# WORK TO COMPLETE
From the rows below, collect each line that contains the word "location" and list those lines.

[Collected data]
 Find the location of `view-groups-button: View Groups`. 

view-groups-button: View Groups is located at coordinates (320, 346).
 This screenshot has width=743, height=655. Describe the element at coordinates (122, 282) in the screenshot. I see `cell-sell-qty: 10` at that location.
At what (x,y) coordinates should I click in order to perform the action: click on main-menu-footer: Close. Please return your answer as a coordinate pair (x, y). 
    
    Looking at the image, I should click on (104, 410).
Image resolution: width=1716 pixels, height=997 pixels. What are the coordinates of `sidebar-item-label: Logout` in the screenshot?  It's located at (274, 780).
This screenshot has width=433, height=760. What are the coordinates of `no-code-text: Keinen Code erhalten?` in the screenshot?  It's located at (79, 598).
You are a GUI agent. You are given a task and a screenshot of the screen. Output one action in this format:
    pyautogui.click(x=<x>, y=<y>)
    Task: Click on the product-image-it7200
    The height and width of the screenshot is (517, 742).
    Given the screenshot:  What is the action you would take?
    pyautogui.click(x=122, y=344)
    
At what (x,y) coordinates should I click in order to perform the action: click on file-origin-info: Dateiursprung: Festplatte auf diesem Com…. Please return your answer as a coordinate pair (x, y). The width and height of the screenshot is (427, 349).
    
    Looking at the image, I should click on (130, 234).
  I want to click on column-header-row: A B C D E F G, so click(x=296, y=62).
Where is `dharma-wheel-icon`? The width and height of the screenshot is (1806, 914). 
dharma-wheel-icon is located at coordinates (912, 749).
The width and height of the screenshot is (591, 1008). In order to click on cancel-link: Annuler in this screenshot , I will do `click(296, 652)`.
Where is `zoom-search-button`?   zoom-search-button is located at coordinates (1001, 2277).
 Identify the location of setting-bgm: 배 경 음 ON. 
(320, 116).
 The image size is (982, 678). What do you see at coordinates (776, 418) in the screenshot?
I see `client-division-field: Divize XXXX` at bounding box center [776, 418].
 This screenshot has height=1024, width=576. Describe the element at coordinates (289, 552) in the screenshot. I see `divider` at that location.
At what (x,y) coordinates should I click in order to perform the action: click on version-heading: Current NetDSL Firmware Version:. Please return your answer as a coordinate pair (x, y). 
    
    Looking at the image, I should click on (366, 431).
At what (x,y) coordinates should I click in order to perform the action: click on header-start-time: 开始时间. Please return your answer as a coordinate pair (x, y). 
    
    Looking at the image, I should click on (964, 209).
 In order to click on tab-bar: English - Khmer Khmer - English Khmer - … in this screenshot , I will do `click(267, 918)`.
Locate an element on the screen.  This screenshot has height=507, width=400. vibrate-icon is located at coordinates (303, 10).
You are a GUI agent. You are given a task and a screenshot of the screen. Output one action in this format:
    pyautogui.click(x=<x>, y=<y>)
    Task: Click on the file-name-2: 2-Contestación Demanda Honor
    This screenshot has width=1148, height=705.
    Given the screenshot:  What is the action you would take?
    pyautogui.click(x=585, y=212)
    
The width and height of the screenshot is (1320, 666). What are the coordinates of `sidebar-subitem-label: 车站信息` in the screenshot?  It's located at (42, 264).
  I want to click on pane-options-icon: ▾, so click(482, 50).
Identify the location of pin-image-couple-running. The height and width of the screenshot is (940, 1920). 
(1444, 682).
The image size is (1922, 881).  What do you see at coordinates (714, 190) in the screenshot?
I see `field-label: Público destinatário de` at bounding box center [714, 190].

# SOLUTION BELOW
 Find the location of `view-groups-button: View Groups`. 
 This screenshot has width=743, height=655. Describe the element at coordinates (122, 282) in the screenshot. I see `cell-sell-qty: 10` at that location.
 Identify the location of setting-bgm: 배 경 음 ON. 
 This screenshot has height=1024, width=576. Describe the element at coordinates (289, 552) in the screenshot. I see `divider` at that location.
Identify the location of pin-image-couple-running. The height and width of the screenshot is (940, 1920). 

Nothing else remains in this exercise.